═════ Material shown

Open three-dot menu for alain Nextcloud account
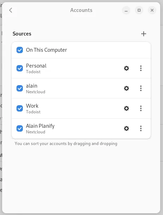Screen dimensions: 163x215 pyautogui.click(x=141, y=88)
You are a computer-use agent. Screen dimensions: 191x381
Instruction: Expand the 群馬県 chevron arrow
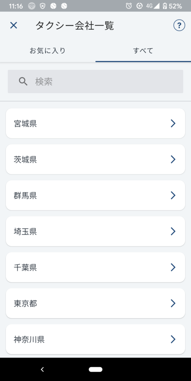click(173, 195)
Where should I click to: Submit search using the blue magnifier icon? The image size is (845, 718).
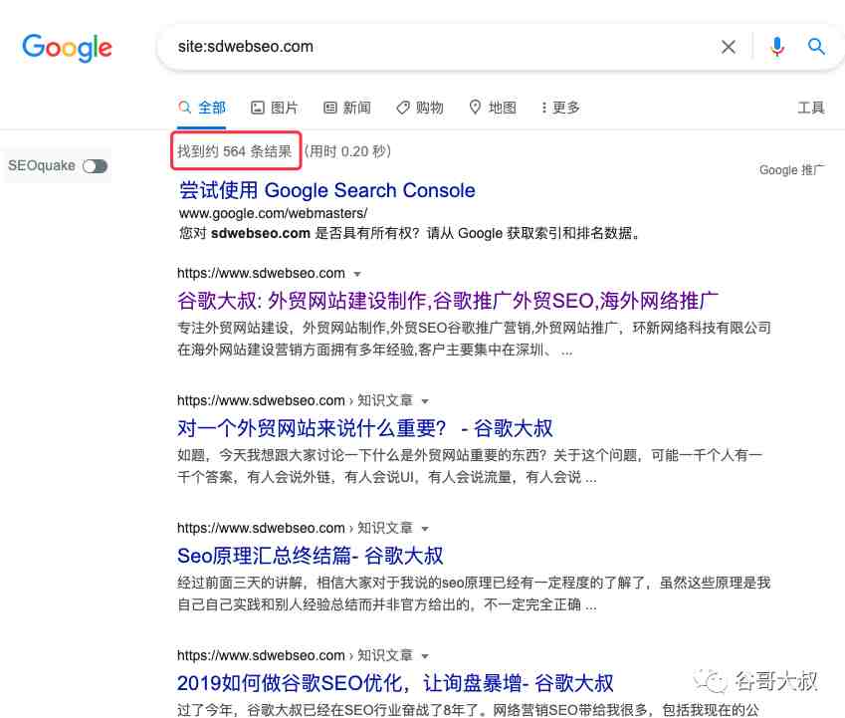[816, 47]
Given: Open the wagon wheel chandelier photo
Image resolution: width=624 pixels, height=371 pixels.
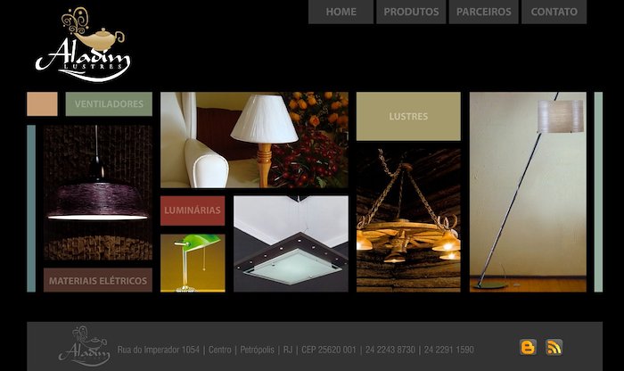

══════════

Work instructions ->
The listing above needs to be output again exactly. Don't include the pictures.

Task solution ->
Open three-dot menu for alain Nextcloud account
Screen dimensions: 163x215 pyautogui.click(x=141, y=88)
You are a computer-use agent. Screen dimensions: 191x381
Instruction: Expand the 群馬県 chevron arrow
click(173, 195)
Where should I click to: Submit search using the blue magnifier icon? The image size is (845, 718).
[816, 47]
Given: Open the wagon wheel chandelier photo
Image resolution: width=624 pixels, height=371 pixels.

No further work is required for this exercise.